[Provided material start]
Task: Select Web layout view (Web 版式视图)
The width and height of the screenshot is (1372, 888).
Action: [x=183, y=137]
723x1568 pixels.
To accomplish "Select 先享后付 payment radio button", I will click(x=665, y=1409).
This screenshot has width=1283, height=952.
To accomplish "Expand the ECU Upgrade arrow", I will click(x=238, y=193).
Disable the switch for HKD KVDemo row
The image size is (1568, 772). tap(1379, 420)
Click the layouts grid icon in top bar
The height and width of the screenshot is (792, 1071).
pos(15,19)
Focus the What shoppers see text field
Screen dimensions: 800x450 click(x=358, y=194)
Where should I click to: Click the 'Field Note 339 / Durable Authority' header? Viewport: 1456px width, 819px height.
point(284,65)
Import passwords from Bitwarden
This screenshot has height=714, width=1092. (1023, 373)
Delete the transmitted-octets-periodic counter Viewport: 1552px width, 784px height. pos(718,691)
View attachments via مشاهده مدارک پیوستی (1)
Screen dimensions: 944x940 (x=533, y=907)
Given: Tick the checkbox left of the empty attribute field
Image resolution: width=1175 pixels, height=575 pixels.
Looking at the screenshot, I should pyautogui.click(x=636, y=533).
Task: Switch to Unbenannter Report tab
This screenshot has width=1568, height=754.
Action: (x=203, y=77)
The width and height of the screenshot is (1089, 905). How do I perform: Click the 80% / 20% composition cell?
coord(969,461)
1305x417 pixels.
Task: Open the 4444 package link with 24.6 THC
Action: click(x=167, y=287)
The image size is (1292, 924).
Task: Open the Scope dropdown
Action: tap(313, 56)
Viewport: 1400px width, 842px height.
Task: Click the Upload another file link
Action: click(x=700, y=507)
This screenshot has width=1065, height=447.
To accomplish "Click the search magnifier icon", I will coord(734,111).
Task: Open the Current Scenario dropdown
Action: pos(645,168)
[Provided material end]
[Problem]
Return every one of the records above line for line, without changing anything.

[Task output]
Task: Select Web layout view (Web 版式视图)
The width and height of the screenshot is (1372, 888).
Action: [x=183, y=137]
723x1568 pixels.
To accomplish "Select 先享后付 payment radio button", I will click(x=665, y=1409).
This screenshot has width=1283, height=952.
To accomplish "Expand the ECU Upgrade arrow", I will click(x=238, y=193).
Disable the switch for HKD KVDemo row
The image size is (1568, 772). tap(1379, 420)
Click the layouts grid icon in top bar
The height and width of the screenshot is (792, 1071).
pos(15,19)
Focus the What shoppers see text field
Screen dimensions: 800x450 click(x=358, y=194)
Where should I click to: Click the 'Field Note 339 / Durable Authority' header? Viewport: 1456px width, 819px height.
point(284,65)
Import passwords from Bitwarden
This screenshot has height=714, width=1092. (1023, 373)
Delete the transmitted-octets-periodic counter Viewport: 1552px width, 784px height. pos(718,691)
View attachments via مشاهده مدارک پیوستی (1)
Screen dimensions: 944x940 (x=533, y=907)
Given: Tick the checkbox left of the empty attribute field
Image resolution: width=1175 pixels, height=575 pixels.
Looking at the screenshot, I should pyautogui.click(x=636, y=533).
Task: Switch to Unbenannter Report tab
This screenshot has width=1568, height=754.
Action: (x=203, y=77)
The width and height of the screenshot is (1089, 905). How do I perform: Click the 80% / 20% composition cell?
coord(969,461)
1305x417 pixels.
Task: Open the 4444 package link with 24.6 THC
Action: click(x=167, y=287)
The image size is (1292, 924).
Task: Open the Scope dropdown
Action: tap(313, 56)
Viewport: 1400px width, 842px height.
Task: Click the Upload another file link
Action: click(x=700, y=507)
This screenshot has width=1065, height=447.
To accomplish "Click the search magnifier icon", I will coord(734,111).
Task: Open the Current Scenario dropdown
Action: pos(645,168)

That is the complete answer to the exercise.